Stored dataset items
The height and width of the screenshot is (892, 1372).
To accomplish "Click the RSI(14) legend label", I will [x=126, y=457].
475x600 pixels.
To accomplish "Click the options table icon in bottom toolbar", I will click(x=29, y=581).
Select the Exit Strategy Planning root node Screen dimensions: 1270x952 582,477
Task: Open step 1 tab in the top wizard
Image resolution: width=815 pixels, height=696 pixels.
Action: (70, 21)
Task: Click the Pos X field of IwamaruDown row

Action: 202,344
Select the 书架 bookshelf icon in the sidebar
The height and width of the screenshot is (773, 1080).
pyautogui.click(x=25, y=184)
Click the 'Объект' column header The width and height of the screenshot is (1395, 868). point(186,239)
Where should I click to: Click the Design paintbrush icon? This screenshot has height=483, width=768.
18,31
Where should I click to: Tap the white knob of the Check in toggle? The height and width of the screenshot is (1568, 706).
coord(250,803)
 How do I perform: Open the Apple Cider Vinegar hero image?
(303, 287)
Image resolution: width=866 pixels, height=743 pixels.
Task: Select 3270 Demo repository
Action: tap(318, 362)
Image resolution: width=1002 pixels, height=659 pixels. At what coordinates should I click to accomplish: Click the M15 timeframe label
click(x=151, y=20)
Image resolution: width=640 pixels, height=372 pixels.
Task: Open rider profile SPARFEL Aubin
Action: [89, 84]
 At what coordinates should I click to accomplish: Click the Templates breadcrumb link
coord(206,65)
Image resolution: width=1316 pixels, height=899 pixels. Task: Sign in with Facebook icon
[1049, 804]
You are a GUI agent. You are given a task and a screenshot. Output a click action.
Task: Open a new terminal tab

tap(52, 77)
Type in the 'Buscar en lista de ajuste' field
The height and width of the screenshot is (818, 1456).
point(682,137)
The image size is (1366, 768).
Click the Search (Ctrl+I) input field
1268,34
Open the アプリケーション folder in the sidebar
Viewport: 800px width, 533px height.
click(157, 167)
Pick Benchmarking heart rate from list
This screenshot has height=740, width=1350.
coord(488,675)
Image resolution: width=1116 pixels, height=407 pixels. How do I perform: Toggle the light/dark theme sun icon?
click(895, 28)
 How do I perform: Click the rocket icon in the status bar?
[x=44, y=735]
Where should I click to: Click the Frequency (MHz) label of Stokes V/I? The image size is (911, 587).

**TASK DIRECTIONS:** Starting at the line that has "Click the 'Объект'" and stopping after the line that has "coord(250,803)", format those items as a two-column CSV with the columns item_text and item_answer. Give one row per item, wrap each field in quotes, and replace line breaks with spaces.

**REPLY:**
item_text,item_answer
"Click the 'Объект' column header The width and height of the screenshot is (1395, 868).","point(186,239)"
"Where should I click to: Click the Design paintbrush icon? This screenshot has height=483, width=768.","18,31"
"Where should I click to: Tap the white knob of the Check in toggle? The height and width of the screenshot is (1568, 706).","coord(250,803)"